Records excerpted from a collection:
# # #

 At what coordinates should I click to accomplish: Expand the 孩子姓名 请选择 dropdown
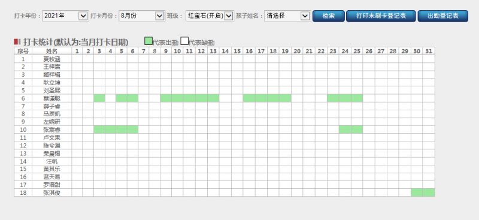[287, 16]
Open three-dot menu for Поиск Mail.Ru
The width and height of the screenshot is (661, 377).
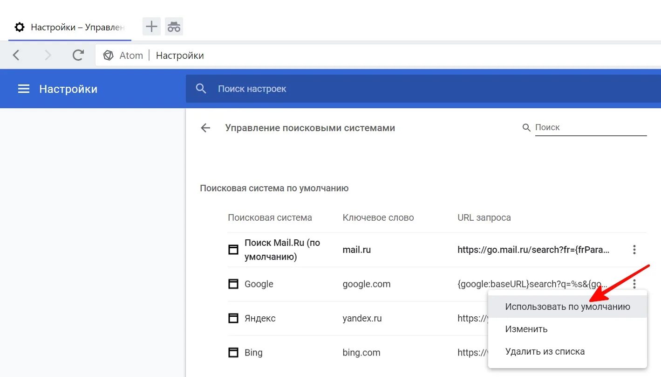tap(634, 250)
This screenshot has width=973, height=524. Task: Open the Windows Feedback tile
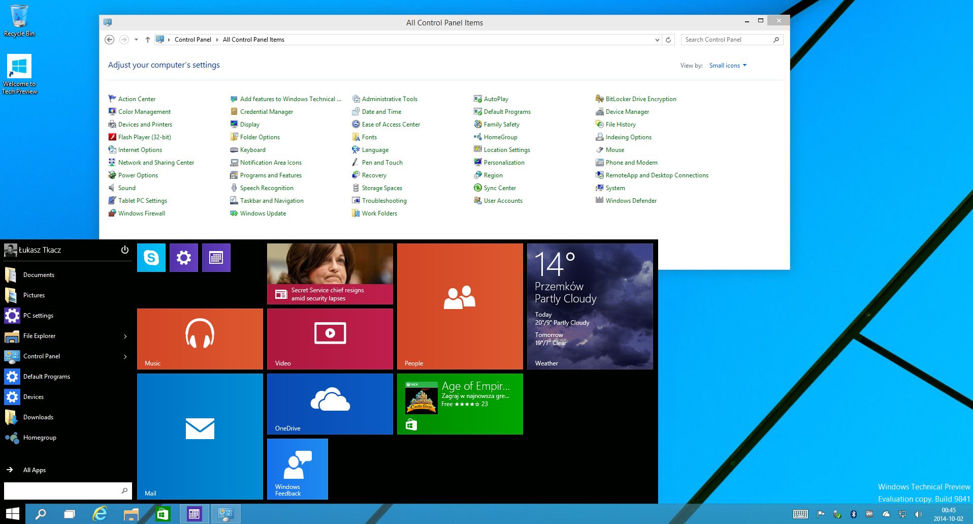click(x=297, y=469)
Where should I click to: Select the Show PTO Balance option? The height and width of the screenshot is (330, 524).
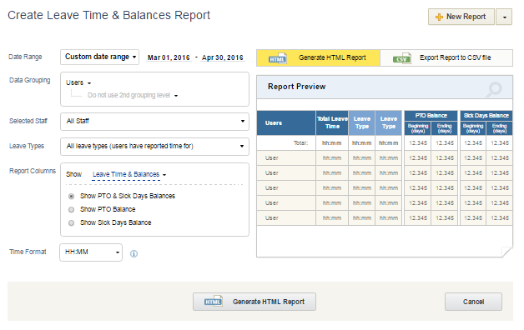pos(71,209)
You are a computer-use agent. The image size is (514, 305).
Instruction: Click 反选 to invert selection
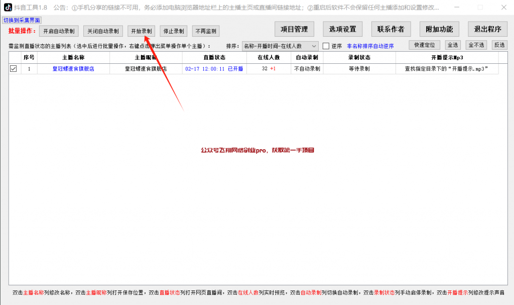point(499,45)
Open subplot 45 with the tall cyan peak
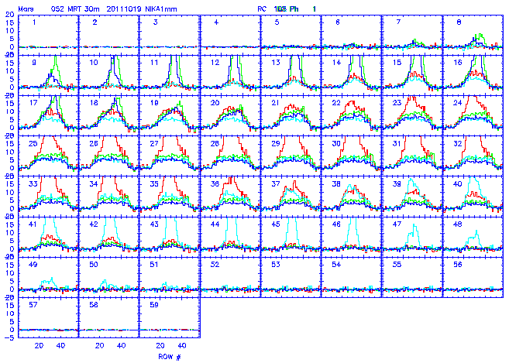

# # #

What is expected:
Restate the data word for word, minus any images.

Exercise solution:
 At what coordinates should I click to accomplish: Expand the 孩子姓名 请选择 dropdown
[287, 16]
Open three-dot menu for Поиск Mail.Ru
The width and height of the screenshot is (661, 377).
tap(634, 250)
This screenshot has width=973, height=524. Task: Open the Windows Feedback tile
click(x=297, y=469)
Where should I click to: Select the Show PTO Balance option? The height and width of the screenshot is (330, 524).
pos(71,209)
You are a computer-use agent. The image size is (514, 305).
Instruction: Click 反选 to invert selection
point(499,45)
Open subplot 45 with the tall cyan peak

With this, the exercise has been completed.